### [Work to be completed]
Return only the stretch of the material below that begins with the line containing "1280x850 pixels. At" and ends with the line containing "Given: Open the keyboard shortcuts icon", exactly; both of those lines belong to it.

### [Data records]
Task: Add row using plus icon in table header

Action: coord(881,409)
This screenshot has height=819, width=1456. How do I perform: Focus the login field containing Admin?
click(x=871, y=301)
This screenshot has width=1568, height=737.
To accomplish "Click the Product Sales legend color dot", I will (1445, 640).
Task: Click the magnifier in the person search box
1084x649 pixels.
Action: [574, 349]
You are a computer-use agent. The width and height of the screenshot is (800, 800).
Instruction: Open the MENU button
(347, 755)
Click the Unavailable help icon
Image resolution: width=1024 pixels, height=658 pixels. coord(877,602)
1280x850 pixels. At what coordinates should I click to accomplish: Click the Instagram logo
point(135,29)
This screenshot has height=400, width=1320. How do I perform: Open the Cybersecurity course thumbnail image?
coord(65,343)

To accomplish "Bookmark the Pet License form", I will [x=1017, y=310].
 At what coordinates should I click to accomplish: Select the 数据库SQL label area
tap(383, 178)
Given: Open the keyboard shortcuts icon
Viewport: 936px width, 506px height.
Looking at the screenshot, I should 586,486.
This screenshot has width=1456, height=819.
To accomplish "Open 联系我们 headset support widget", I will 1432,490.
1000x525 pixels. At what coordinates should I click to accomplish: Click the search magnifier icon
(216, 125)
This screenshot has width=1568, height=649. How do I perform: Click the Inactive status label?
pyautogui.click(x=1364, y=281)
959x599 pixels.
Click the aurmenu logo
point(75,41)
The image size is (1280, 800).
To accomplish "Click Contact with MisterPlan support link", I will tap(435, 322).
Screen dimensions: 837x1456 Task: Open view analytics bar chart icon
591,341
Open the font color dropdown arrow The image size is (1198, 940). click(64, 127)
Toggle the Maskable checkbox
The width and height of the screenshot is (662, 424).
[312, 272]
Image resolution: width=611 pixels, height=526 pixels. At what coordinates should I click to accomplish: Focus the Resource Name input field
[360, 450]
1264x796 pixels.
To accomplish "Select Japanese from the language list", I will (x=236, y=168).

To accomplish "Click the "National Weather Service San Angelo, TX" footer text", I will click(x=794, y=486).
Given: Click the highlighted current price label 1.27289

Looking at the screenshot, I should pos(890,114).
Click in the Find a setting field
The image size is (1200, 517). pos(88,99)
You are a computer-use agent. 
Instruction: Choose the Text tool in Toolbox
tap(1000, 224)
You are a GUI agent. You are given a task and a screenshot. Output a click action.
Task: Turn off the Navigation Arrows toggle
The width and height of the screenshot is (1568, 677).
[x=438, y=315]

### [Written response]
1280x850 pixels. At what coordinates should I click to accomplish: Click the Instagram logo
point(135,29)
This screenshot has height=400, width=1320. How do I perform: Open the Cybersecurity course thumbnail image?
coord(65,343)

To accomplish "Bookmark the Pet License form", I will [x=1017, y=310].
 At what coordinates should I click to accomplish: Select the 数据库SQL label area
tap(383, 178)
Given: Open the keyboard shortcuts icon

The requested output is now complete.